The major critique of early limit pricing models by game theorists is that the threat of charging the limit price after entry is not credible because it is not a sustainable strategy for the incumbent firm. This critique highlights issues like lack of incentive for maintaining limited pricing and the potential for asymmetric information or mistakes, which early models did not adequately address.

Step-by-step explanation:

A major critique of early limit pricing models by game theorists is that the threat of charging the limit price after entry is not credible. Limit pricing refers to the strategy where an incumbent firm sets the price low enough to deter entry by potential competitors. This assumes the incumbent would sustain the limit price even after entry occurs, which may not be a credible commitment due to the firm's incentive to increase prices once the threat has diminished.

One key issue with these early models is that they did not take into account the fact that actions and threats must be credible to influence the behaviour of potential entrants.

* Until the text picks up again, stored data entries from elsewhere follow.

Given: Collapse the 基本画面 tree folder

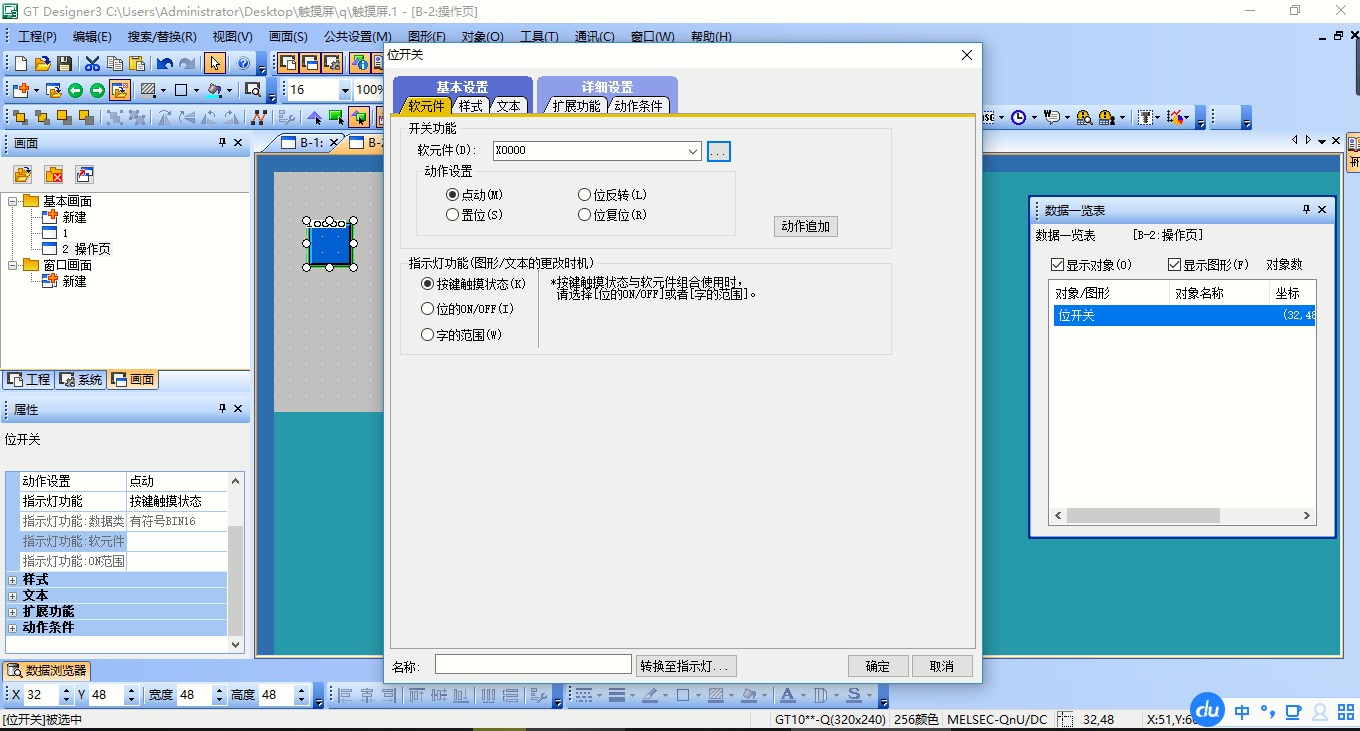Looking at the screenshot, I should [13, 201].
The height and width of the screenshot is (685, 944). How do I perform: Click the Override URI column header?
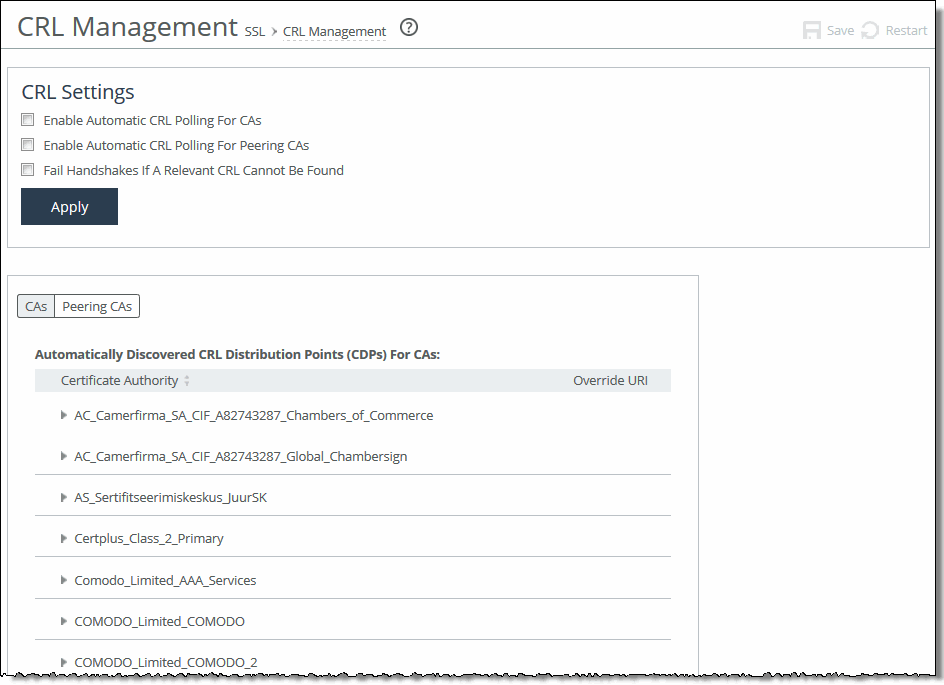610,380
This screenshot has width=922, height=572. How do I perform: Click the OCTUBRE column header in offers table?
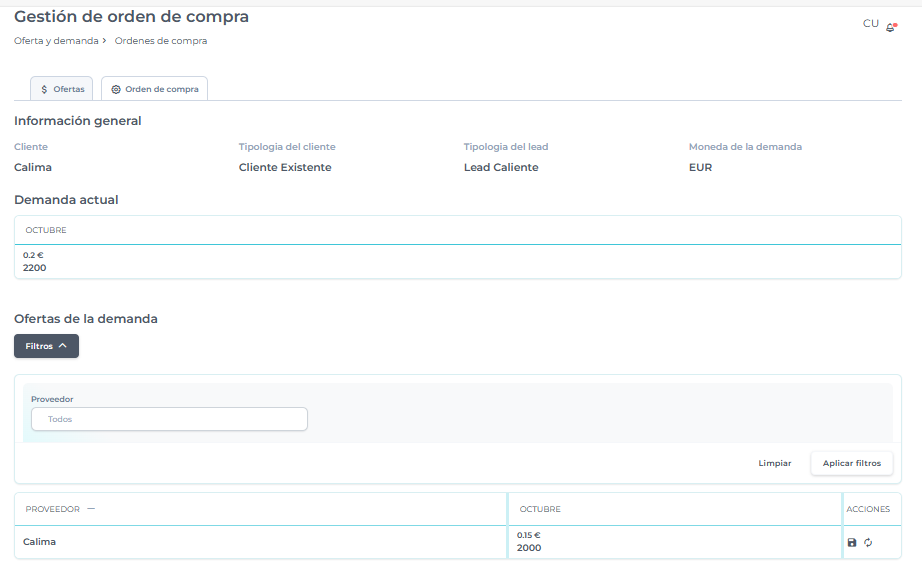click(x=540, y=509)
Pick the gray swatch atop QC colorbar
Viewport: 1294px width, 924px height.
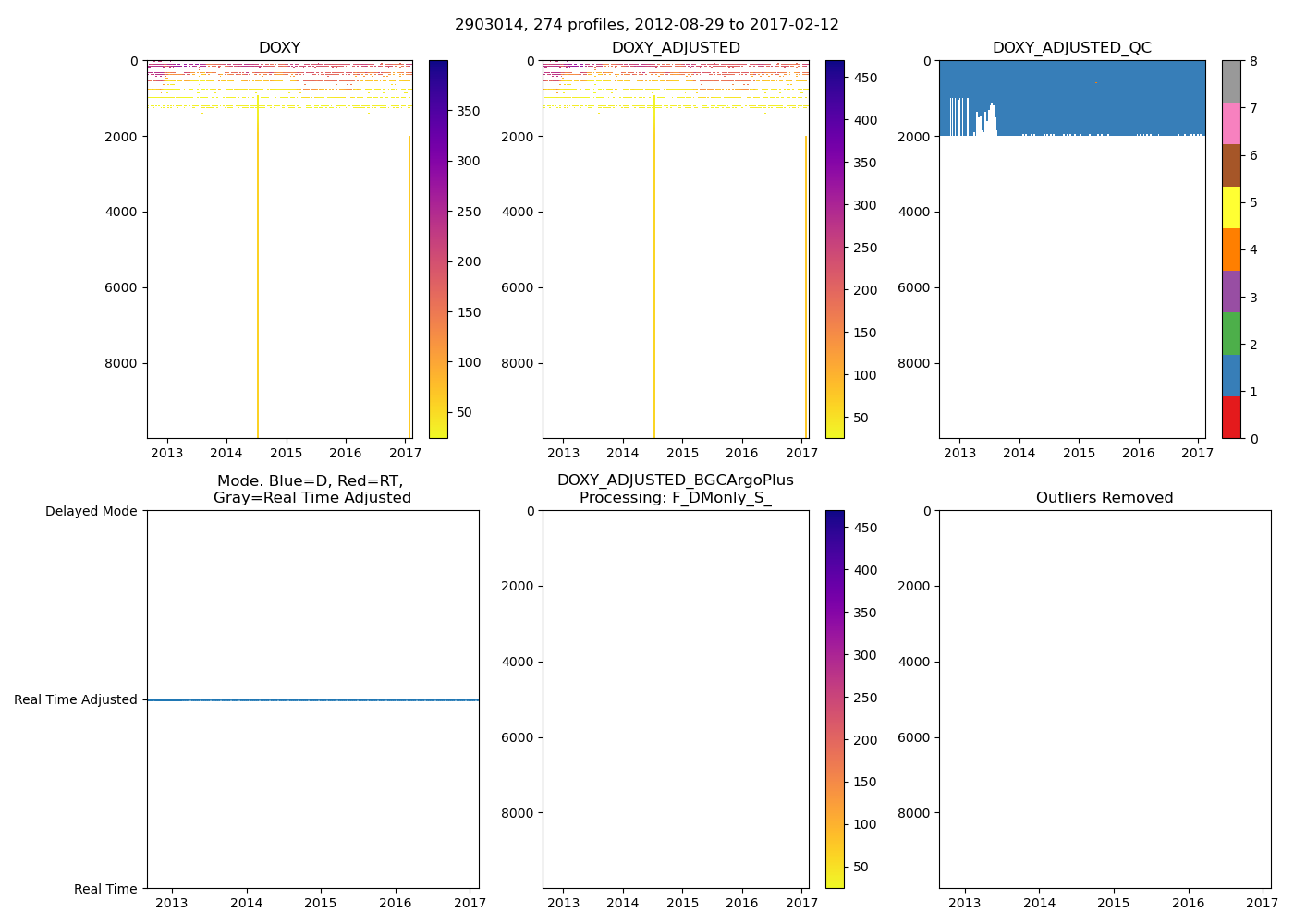tap(1231, 81)
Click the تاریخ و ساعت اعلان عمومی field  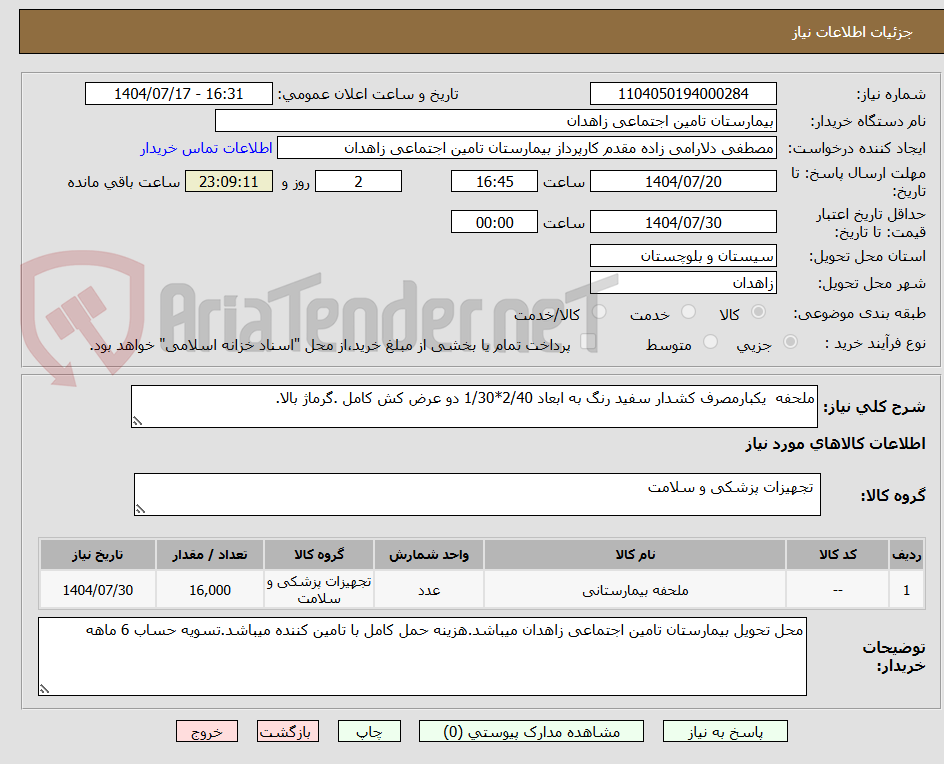(x=177, y=94)
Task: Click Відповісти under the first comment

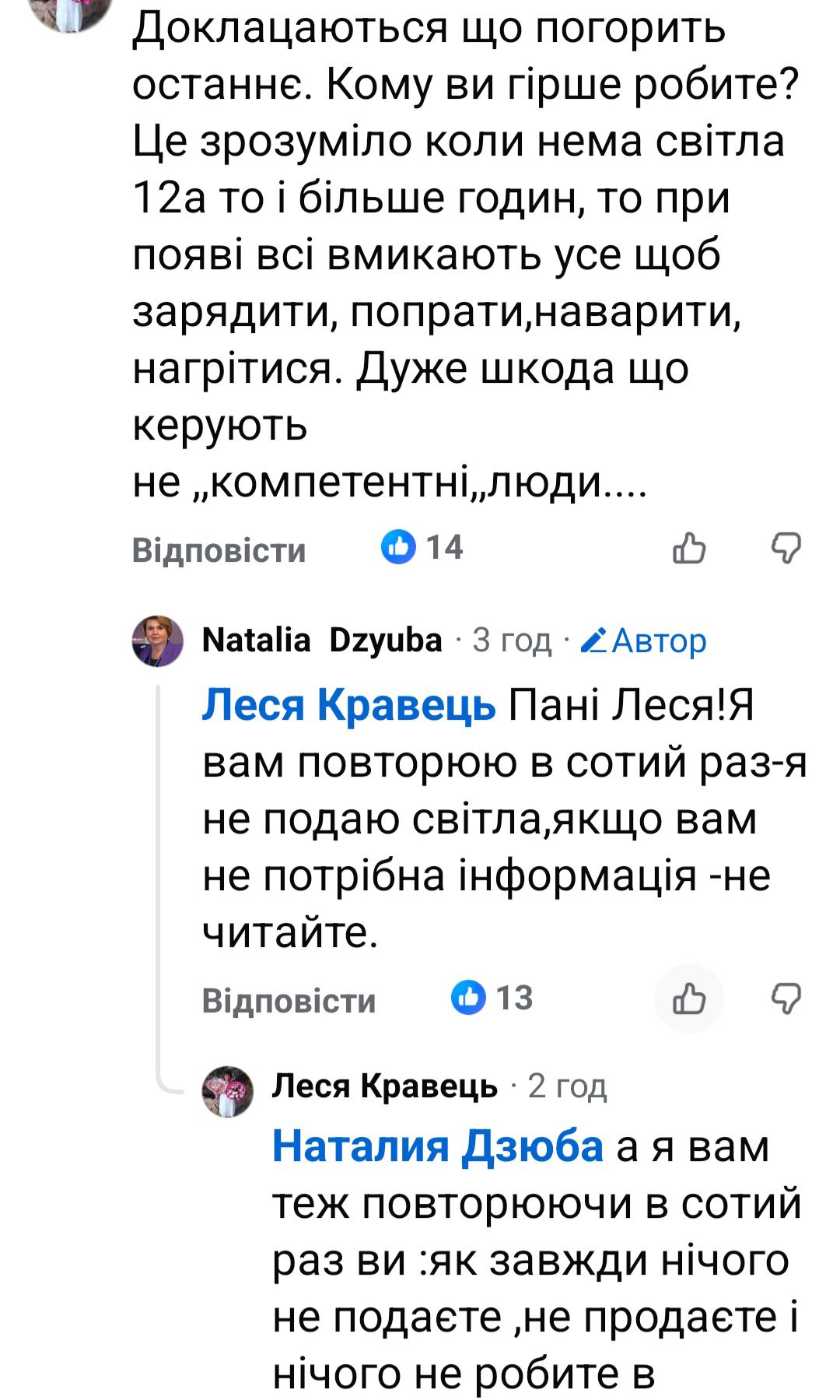Action: (218, 550)
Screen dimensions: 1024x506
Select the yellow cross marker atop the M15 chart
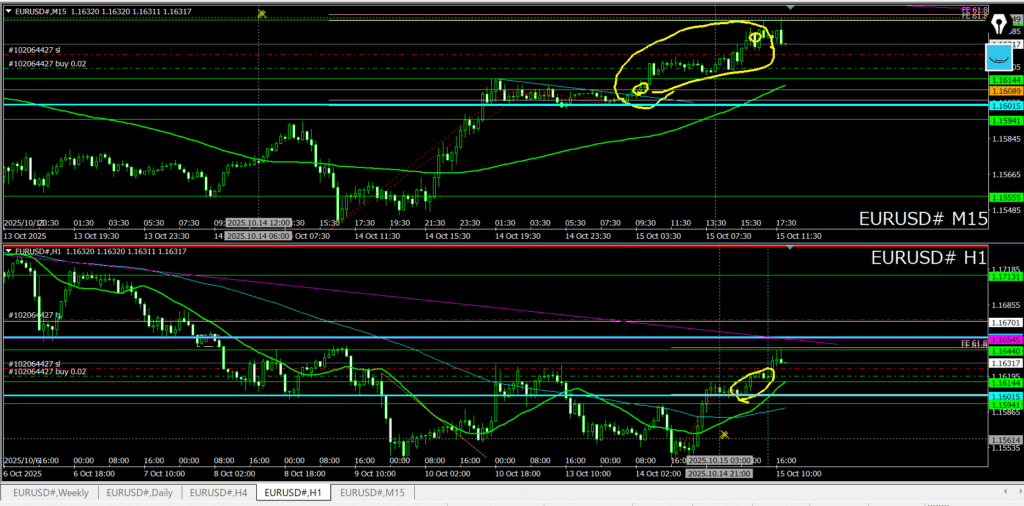[x=260, y=13]
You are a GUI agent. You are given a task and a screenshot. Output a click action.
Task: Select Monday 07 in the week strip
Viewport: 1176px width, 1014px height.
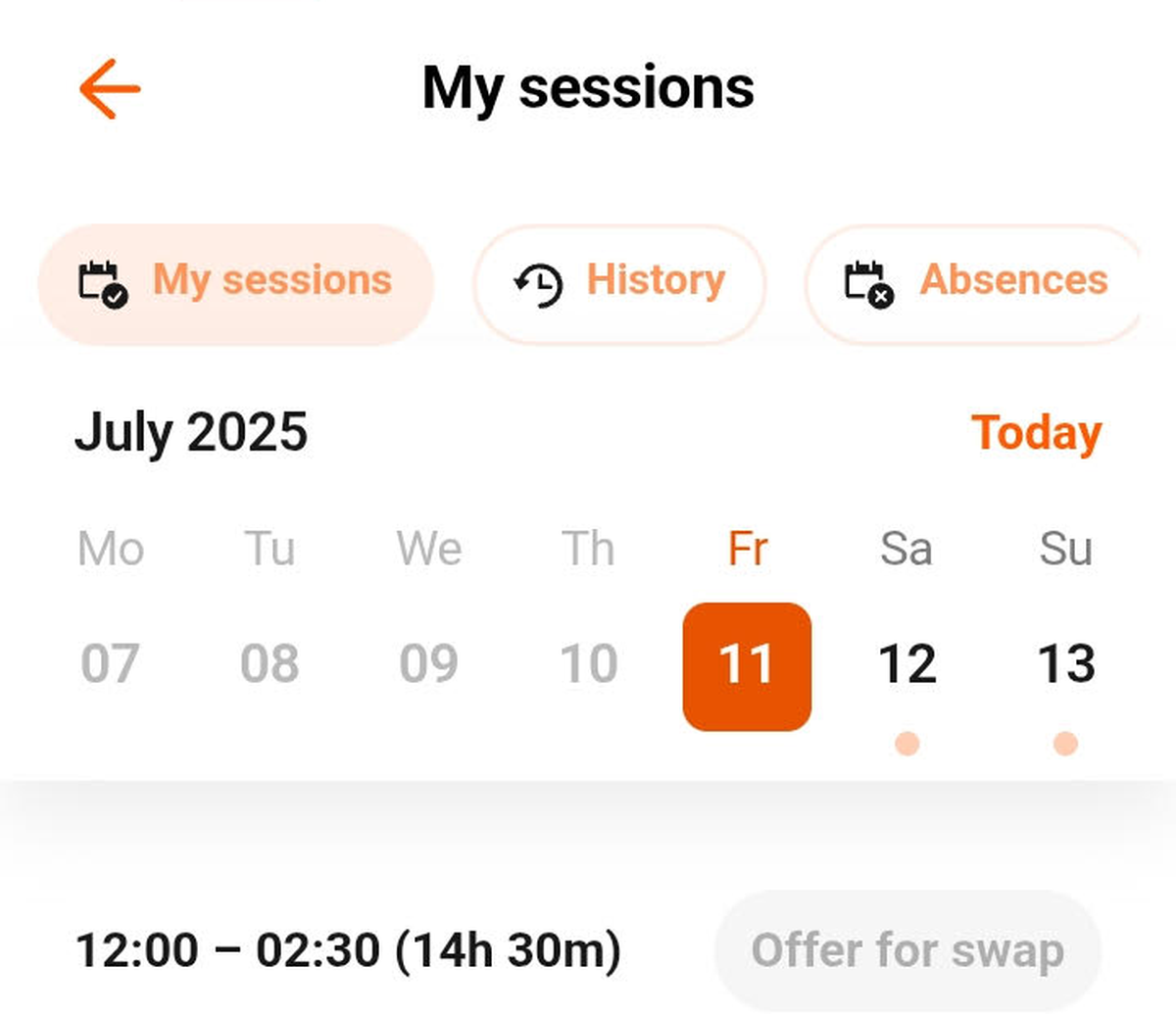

If a firm threatens to lower prices after a competitor enters the market but would not benefit from doing so, that threat lacks credibility. Without credibility, potential entrants may disregard the threat, making the strategy of limit pricing ineffective.

In addition to credibility issues, early limit pricing theories did not fully account for situations where information may be asymmetric between firms or the potential for firms to make mistakes (“tremble”), both of which can impact market entry decisions. The refinement of game theory models over time has tried to address these critiques by incorporating concepts such as reputation, signalling, and the possibility that firms may act irrationally or make errors.

The critique points out that maintaining a limited price indefinitely is not a profitable strategy for the incumbent, and once a potential competitor realizes this, the entry-deterring effect of limit pricing vanishes, opening the market to competition despite the barriers to entry.